This church in the vicinity of Turin is the great work of the late Baroque architect Filippo Juvarra (1678 – 1736).
The work is a commission he received from King Victor Amadeus IIhimself, who wanted to build it with a double meaning. On the one hand, in the form of a monumental ex-voto for the end of the siege that northern Italy had suffered by French troops in 1706, which is why La Superga ended up becoming a temple of pilgrimage.
But on the other hand, it was also conceived as Panteon of the Dukes of Savoy, to whose dynasty Victor Amadeus II belonged.
The church is located on top of a hill, and in reality is part of a large monumental complex, since the church is its imposing front and vertical front, and all of it is presented to us in stone, while the horizontal and rear mass of the complex corresponds to the convent area, and it is a construction mainly made of brick. As if that were not enough, the architect, in addition to perfectly integrating both spaces with each other, also knew how to harmonize the whole with the natural environment that surrounds it. In short, a great work in whichJuvarraspent many years of his life, specifically between 1717 and 1731.
The church itself has an advanced portico on a classical plinth. and up you seea dome that covers both the congregational space and the chancel. But the two side bell towers also stand out.

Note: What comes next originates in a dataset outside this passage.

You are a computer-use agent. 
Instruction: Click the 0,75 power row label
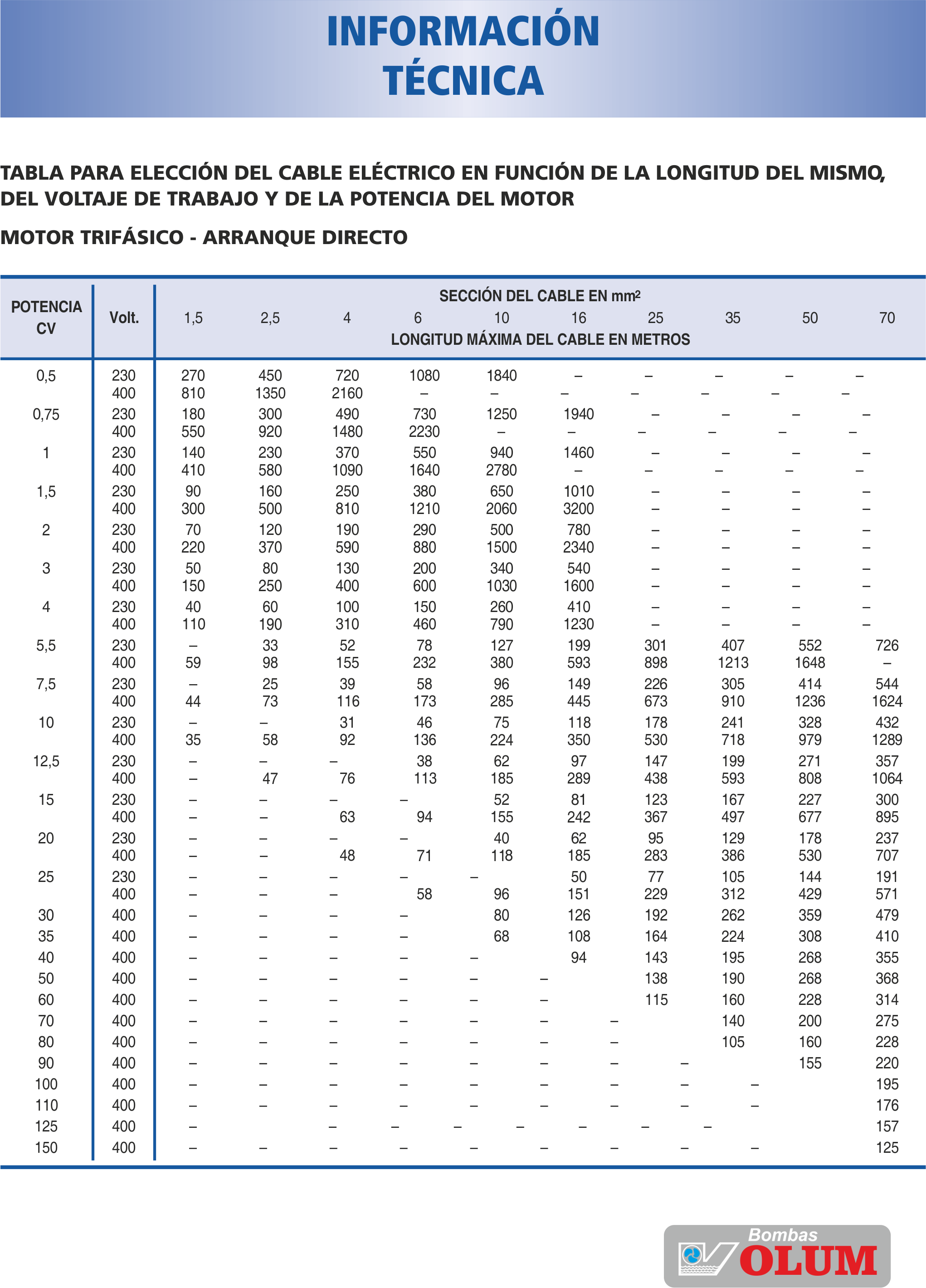[46, 414]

For all these reasons, it is a work that brings together different influences, from the Roman Pantheon to the Renaissance façade of St. Peter's in the Vatican or the Baroque façades of the Rainaildi churches in the Roman Piazza del Popolo.
Those are its most classical influences, but at the same time it includes other more surprising elements such as the memory of the bulbous bell towers of German or Austrian origin. An influence that is also noticeable in the accentuated rectangle that occupies the space of the convent, with a distribution similar to that of the Germanic monasteries.

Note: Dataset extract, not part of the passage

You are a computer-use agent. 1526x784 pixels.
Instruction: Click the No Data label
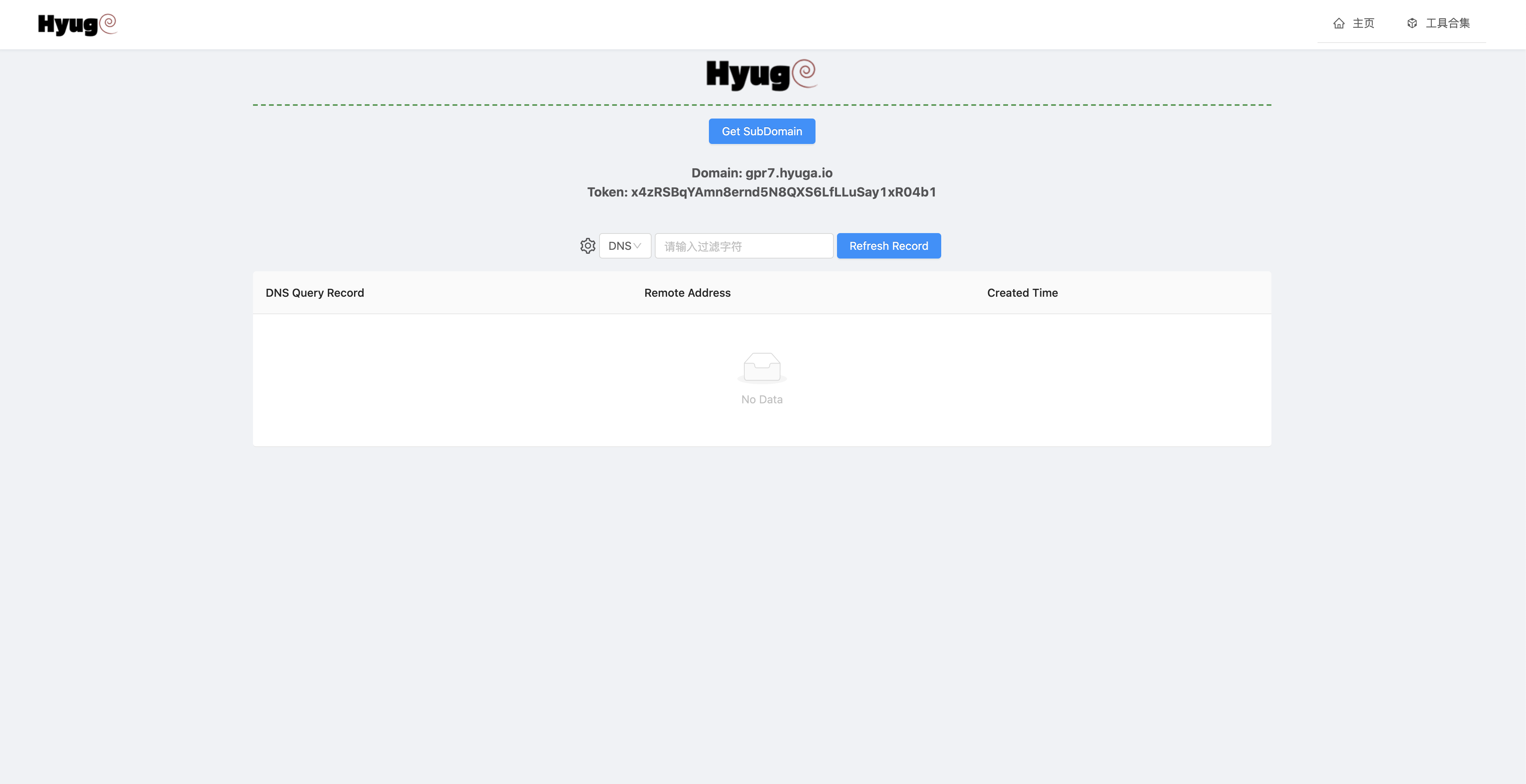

That is to say, Juvarra is influenced by different languages, but on the other hand he is able to unify everything in a very personal way, both for his aesthetics, for his pronounced verticality and for his proportions.

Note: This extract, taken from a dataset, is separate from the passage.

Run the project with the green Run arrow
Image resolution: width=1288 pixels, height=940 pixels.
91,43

It makes the most refined classicism coexist on the outside, conceived with very simple forms, but it includes the baroque feeling with a marked staging guided by openness, lightness, pastel tones and the trend towards heights.
And when it comes to the interior, you can also talk about wisdom to mix ideas. Because at the same time that it proposes an itinerary from the portico, to the congregational space under the dome, and finally to the presbytery, it is also true that everything is based on a central plan with a Greek cross integrated into an octagon, which in turn is inside a circle. That is to say, all an intellectual gametypical of the years in which the temple was built, at late Baroque.